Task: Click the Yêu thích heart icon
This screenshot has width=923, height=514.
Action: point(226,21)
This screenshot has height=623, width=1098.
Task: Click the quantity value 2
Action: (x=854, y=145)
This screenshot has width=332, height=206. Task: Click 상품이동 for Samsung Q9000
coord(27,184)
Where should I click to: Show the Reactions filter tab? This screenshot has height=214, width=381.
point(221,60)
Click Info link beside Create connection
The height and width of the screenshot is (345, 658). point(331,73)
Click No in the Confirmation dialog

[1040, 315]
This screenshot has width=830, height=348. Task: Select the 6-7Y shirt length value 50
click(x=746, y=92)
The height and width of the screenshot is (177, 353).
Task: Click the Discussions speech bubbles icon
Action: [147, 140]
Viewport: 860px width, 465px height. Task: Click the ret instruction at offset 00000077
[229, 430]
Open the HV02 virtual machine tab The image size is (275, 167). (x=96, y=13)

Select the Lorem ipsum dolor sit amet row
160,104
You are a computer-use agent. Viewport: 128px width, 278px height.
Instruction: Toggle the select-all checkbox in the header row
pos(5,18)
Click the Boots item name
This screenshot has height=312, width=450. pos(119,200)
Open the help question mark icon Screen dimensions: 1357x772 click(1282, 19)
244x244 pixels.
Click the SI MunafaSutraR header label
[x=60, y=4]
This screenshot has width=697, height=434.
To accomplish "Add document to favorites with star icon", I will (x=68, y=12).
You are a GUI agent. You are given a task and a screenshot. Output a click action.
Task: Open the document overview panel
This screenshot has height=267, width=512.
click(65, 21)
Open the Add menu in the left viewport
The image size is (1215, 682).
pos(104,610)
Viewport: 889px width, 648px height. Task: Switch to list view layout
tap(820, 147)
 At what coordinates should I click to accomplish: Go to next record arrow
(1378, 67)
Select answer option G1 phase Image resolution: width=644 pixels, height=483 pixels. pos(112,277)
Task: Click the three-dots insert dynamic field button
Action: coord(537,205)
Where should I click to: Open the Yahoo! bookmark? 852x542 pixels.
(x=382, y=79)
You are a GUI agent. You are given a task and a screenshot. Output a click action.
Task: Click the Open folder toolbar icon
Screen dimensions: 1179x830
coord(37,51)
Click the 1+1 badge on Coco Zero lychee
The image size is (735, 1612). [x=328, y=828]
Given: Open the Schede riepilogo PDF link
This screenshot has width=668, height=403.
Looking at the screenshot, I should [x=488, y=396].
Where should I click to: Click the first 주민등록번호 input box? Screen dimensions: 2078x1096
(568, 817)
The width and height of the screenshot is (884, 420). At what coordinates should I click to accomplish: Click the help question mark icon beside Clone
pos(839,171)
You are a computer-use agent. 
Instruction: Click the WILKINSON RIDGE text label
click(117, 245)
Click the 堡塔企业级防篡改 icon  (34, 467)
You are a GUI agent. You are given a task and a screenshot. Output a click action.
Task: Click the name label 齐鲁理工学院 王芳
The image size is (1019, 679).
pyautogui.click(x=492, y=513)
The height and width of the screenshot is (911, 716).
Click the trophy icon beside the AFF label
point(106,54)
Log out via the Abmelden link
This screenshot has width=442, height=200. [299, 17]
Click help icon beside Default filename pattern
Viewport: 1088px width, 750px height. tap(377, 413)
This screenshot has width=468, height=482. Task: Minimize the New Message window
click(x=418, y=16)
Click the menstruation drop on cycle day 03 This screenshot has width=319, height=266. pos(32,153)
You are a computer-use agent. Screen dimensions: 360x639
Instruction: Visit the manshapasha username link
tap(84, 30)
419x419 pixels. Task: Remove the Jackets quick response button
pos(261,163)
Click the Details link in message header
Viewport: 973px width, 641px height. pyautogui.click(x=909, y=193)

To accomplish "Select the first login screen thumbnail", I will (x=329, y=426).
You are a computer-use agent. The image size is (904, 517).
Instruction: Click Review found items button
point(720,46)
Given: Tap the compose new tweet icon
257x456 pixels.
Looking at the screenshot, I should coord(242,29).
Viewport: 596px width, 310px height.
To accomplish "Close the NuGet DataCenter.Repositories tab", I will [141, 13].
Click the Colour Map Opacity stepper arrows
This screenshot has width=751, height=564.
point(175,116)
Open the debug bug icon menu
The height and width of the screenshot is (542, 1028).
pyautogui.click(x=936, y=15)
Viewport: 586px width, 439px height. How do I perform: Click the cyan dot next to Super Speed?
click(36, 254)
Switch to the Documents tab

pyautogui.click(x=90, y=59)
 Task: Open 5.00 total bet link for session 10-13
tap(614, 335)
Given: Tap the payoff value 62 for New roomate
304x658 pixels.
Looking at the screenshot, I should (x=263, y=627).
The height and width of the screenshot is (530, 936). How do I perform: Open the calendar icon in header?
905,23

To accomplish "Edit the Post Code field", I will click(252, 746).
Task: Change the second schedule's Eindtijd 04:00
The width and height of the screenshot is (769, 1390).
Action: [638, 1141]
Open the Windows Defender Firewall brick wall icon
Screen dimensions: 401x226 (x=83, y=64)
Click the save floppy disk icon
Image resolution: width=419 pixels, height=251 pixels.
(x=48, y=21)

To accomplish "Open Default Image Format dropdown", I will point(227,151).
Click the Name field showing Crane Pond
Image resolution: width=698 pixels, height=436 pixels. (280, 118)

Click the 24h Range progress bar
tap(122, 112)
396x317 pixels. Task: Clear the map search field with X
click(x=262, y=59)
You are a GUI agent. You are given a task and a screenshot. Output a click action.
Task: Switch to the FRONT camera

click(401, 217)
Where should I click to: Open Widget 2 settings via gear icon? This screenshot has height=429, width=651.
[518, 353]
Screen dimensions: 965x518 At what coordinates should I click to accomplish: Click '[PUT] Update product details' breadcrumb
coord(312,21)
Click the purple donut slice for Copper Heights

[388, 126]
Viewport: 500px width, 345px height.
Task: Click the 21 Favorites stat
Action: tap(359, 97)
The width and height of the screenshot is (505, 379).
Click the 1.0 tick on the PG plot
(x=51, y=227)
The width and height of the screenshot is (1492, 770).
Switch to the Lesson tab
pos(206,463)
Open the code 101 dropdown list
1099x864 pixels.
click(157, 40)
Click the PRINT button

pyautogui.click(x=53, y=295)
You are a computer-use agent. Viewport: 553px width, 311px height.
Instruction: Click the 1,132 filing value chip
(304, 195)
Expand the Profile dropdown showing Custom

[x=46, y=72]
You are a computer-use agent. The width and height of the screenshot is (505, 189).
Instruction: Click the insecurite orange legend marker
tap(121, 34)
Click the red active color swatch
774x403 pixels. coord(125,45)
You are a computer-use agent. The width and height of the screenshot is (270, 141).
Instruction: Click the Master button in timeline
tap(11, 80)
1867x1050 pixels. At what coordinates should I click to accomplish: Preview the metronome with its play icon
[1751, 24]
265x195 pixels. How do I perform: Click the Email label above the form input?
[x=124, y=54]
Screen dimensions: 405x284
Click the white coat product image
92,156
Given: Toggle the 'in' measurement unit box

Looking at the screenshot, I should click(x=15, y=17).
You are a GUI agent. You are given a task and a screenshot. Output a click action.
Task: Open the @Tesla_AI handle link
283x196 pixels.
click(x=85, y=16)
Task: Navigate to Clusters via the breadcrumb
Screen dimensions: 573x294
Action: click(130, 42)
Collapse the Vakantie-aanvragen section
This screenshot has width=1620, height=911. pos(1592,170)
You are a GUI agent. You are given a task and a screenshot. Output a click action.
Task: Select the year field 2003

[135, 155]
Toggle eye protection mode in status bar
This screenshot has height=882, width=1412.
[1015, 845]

━━━━━━━━━━━━━━━━━━━━

* _Erwartete Leistung_
Überführe sämtliche Zeilen der obigen Datensätze in eine Markdown-Tabelle mit den Spalten „Nr.“ für die fortlaufende Zeilennummer und „Zeile“ für den Zeileninhalt. Leerzeilen werden dabei ausgelassen.

* _Bearbeitete Aufgabe_
| Nr. | Zeile |
|---|---|
| 1 | Task: Click the Yêu thích heart icon |
| 2 | This screenshot has width=923, height=514. |
| 3 | Action: point(226,21) |
| 4 | This screenshot has height=623, width=1098. |
| 5 | Task: Click the quantity value 2 |
| 6 | Action: (x=854, y=145) |
| 7 | This screenshot has width=332, height=206. Task: Click 상품이동 for Samsung Q9000 |
| 8 | coord(27,184) |
| 9 | Where should I click to: Show the Reactions filter tab? This screenshot has height=214, width=381. |
| 10 | point(221,60) |
| 11 | Click Info link beside Create connection |
| 12 | The height and width of the screenshot is (345, 658). point(331,73) |
| 13 | Click No in the Confirmation dialog |
| 14 | [1040, 315] |
| 15 | This screenshot has width=830, height=348. Task: Select the 6-7Y shirt length value 50 |
| 16 | click(x=746, y=92) |
| 17 | The height and width of the screenshot is (177, 353). |
| 18 | Task: Click the Discussions speech bubbles icon |
| 19 | Action: [147, 140] |
| 20 | Viewport: 860px width, 465px height. Task: Click the ret instruction at offset 00000077 |
| 21 | [229, 430] |
| 22 | Open the HV02 virtual machine tab The image size is (275, 167). (x=96, y=13) |
| 23 | Select the Lorem ipsum dolor sit amet row |
| 24 | 160,104 |
| 25 | You are a computer-use agent. Viewport: 128px width, 278px height. |
| 26 | Instruction: Toggle the select-all checkbox in the header row |
| 27 | pos(5,18) |
| 28 | Click the Boots item name |
| 29 | This screenshot has height=312, width=450. pos(119,200) |
| 30 | Open the help question mark icon Screen dimensions: 1357x772 click(1282, 19) |
| 31 | 244x244 pixels. |
| 32 | Click the SI MunafaSutraR header label |
| 33 | [x=60, y=4] |
| 34 | This screenshot has width=697, height=434. |
| 35 | To accomplish "Add document to favorites with star icon", I will (x=68, y=12). |
| 36 | You are a GUI agent. You are given a task and a screenshot. Output a click action. |
| 37 | Task: Open the document overview panel |
| 38 | This screenshot has height=267, width=512. |
| 39 | click(65, 21) |
| 40 | Open the Add menu in the left viewport |
| 41 | The image size is (1215, 682). |
| 42 | pos(104,610) |
| 43 | Viewport: 889px width, 648px height. Task: Switch to list view layout |
| 44 | tap(820, 147) |
| 45 |  At what coordinates should I click to accomplish: Go to next record arrow |
| 46 | (1378, 67) |
| 47 | Select answer option G1 phase Image resolution: width=644 pixels, height=483 pixels. pos(112,277) |
| 48 | Task: Click the three-dots insert dynamic field button |
| 49 | Action: coord(537,205) |
| 50 | Where should I click to: Open the Yahoo! bookmark? 852x542 pixels. |
| 51 | (x=382, y=79) |
| 52 | You are a GUI agent. You are given a task and a screenshot. Output a click action. |
| 53 | Task: Click the Open folder toolbar icon |
| 54 | Screen dimensions: 1179x830 |
| 55 | coord(37,51) |
| 56 | Click the 1+1 badge on Coco Zero lychee |
| 57 | The image size is (735, 1612). [x=328, y=828] |
| 58 | Given: Open the Schede riepilogo PDF link |
| 59 | This screenshot has width=668, height=403. |
| 60 | Looking at the screenshot, I should [x=488, y=396]. |
| 61 | Where should I click to: Click the first 주민등록번호 input box? Screen dimensions: 2078x1096 |
| 62 | (568, 817) |
| 63 | The width and height of the screenshot is (884, 420). At what coordinates should I click to accomplish: Click the help question mark icon beside Clone |
| 64 | pos(839,171) |
| 65 | You are a computer-use agent.  |
| 66 | Instruction: Click the WILKINSON RIDGE text label |
| 67 | click(117, 245) |
| 68 | Click the 堡塔企业级防篡改 icon  (34, 467) |
| 69 | You are a GUI agent. You are given a task and a screenshot. Output a click action. |
| 70 | Task: Click the name label 齐鲁理工学院 王芳 |
| 71 | The image size is (1019, 679). |
| 72 | pyautogui.click(x=492, y=513) |
| 73 | The height and width of the screenshot is (911, 716). |
| 74 | Click the trophy icon beside the AFF label |
| 75 | point(106,54) |
| 76 | Log out via the Abmelden link |
| 77 | This screenshot has width=442, height=200. [299, 17] |
| 78 | Click help icon beside Default filename pattern |
| 79 | Viewport: 1088px width, 750px height. tap(377, 413) |
| 80 | This screenshot has width=468, height=482. Task: Minimize the New Message window |
| 81 | click(x=418, y=16) |
| 82 | Click the menstruation drop on cycle day 03 This screenshot has width=319, height=266. pos(32,153) |
| 83 | You are a computer-use agent. Screen dimensions: 360x639 |
| 84 | Instruction: Visit the manshapasha username link |
| 85 | tap(84, 30) |
| 86 | 419x419 pixels. Task: Remove the Jackets quick response button |
| 87 | pos(261,163) |
| 88 | Click the Details link in message header |
| 89 | Viewport: 973px width, 641px height. pyautogui.click(x=909, y=193) |
| 90 | To accomplish "Select the first login screen thumbnail", I will (x=329, y=426). |
| 91 | You are a computer-use agent. The image size is (904, 517). |
| 92 | Instruction: Click Review found items button |
| 93 | point(720,46) |
| 94 | Given: Tap the compose new tweet icon |
| 95 | 257x456 pixels. |
| 96 | Looking at the screenshot, I should coord(242,29). |
| 97 | Viewport: 596px width, 310px height. |
| 98 | To accomplish "Close the NuGet DataCenter.Repositories tab", I will [141, 13]. |
| 99 | Click the Colour Map Opacity stepper arrows |
| 100 | This screenshot has width=751, height=564. |
| 101 | point(175,116) |
| 102 | Open the debug bug icon menu |
| 103 | The height and width of the screenshot is (542, 1028). |
| 104 | pyautogui.click(x=936, y=15) |
| 105 | Viewport: 586px width, 439px height. How do I perform: Click the cyan dot next to Super Speed? |
| 106 | click(36, 254) |
| 107 | Switch to the Documents tab |
| 108 | pyautogui.click(x=90, y=59) |
| 109 |  Task: Open 5.00 total bet link for session 10-13 |
| 110 | tap(614, 335) |
| 111 | Given: Tap the payoff value 62 for New roomate |
| 112 | 304x658 pixels. |
| 113 | Looking at the screenshot, I should (x=263, y=627). |
| 114 | The height and width of the screenshot is (530, 936). How do I perform: Open the calendar icon in header? |
| 115 | 905,23 |
| 116 | To accomplish "Edit the Post Code field", I will click(252, 746). |
| 117 | Task: Change the second schedule's Eindtijd 04:00 |
| 118 | The width and height of the screenshot is (769, 1390). |
| 119 | Action: [638, 1141] |
| 120 | Open the Windows Defender Firewall brick wall icon |
| 121 | Screen dimensions: 401x226 (x=83, y=64) |
| 122 | Click the save floppy disk icon |
| 123 | Image resolution: width=419 pixels, height=251 pixels. |
| 124 | (x=48, y=21) |
| 125 | To accomplish "Open Default Image Format dropdown", I will point(227,151). |
| 126 | Click the Name field showing Crane Pond |
| 127 | Image resolution: width=698 pixels, height=436 pixels. (280, 118) |
| 128 | Click the 24h Range progress bar |
| 129 | tap(122, 112) |
| 130 | 396x317 pixels. Task: Clear the map search field with X |
| 131 | click(x=262, y=59) |
| 132 | You are a GUI agent. You are given a task and a screenshot. Output a click action. |
| 133 | Task: Switch to the FRONT camera |
| 134 | click(401, 217) |
| 135 | Where should I click to: Open Widget 2 settings via gear icon? This screenshot has height=429, width=651. |
| 136 | [518, 353] |
| 137 | Screen dimensions: 965x518 At what coordinates should I click to accomplish: Click '[PUT] Update product details' breadcrumb |
| 138 | coord(312,21) |
| 139 | Click the purple donut slice for Copper Heights |
| 140 | [388, 126] |
| 141 | Viewport: 500px width, 345px height. |
| 142 | Task: Click the 21 Favorites stat |
| 143 | Action: tap(359, 97) |
| 144 | The width and height of the screenshot is (505, 379). |
| 145 | Click the 1.0 tick on the PG plot |
| 146 | (x=51, y=227) |
| 147 | The width and height of the screenshot is (1492, 770). |
| 148 | Switch to the Lesson tab |
| 149 | pos(206,463) |
| 150 | Open the code 101 dropdown list |
| 151 | 1099x864 pixels. |
| 152 | click(157, 40) |
| 153 | Click the PRINT button |
| 154 | pyautogui.click(x=53, y=295) |
| 155 | You are a computer-use agent. Viewport: 553px width, 311px height. |
| 156 | Instruction: Click the 1,132 filing value chip |
| 157 | (304, 195) |
| 158 | Expand the Profile dropdown showing Custom |
| 159 | [x=46, y=72] |
| 160 | You are a computer-use agent. The width and height of the screenshot is (505, 189). |
| 161 | Instruction: Click the insecurite orange legend marker |
| 162 | tap(121, 34) |
| 163 | Click the red active color swatch |
| 164 | 774x403 pixels. coord(125,45) |
| 165 | You are a computer-use agent. The width and height of the screenshot is (270, 141). |
| 166 | Instruction: Click the Master button in timeline |
| 167 | tap(11, 80) |
| 168 | 1867x1050 pixels. At what coordinates should I click to accomplish: Preview the metronome with its play icon |
| 169 | [1751, 24] |
| 170 | 265x195 pixels. How do I perform: Click the Email label above the form input? |
| 171 | [x=124, y=54] |
| 172 | Screen dimensions: 405x284 |
| 173 | Click the white coat product image |
| 174 | 92,156 |
| 175 | Given: Toggle the 'in' measurement unit box |
| 176 | Looking at the screenshot, I should click(x=15, y=17). |
| 177 | You are a GUI agent. You are given a task and a screenshot. Output a click action. |
| 178 | Task: Open the @Tesla_AI handle link |
| 179 | 283x196 pixels. |
| 180 | click(x=85, y=16) |
| 181 | Task: Navigate to Clusters via the breadcrumb |
| 182 | Screen dimensions: 573x294 |
| 183 | Action: click(130, 42) |
| 184 | Collapse the Vakantie-aanvragen section |
| 185 | This screenshot has width=1620, height=911. pos(1592,170) |
| 186 | You are a GUI agent. You are given a task and a screenshot. Output a click action. |
| 187 | Task: Select the year field 2003 |
| 188 | [135, 155] |
| 189 | Toggle eye protection mode in status bar |
| 190 | This screenshot has height=882, width=1412. |
| 191 | [1015, 845] |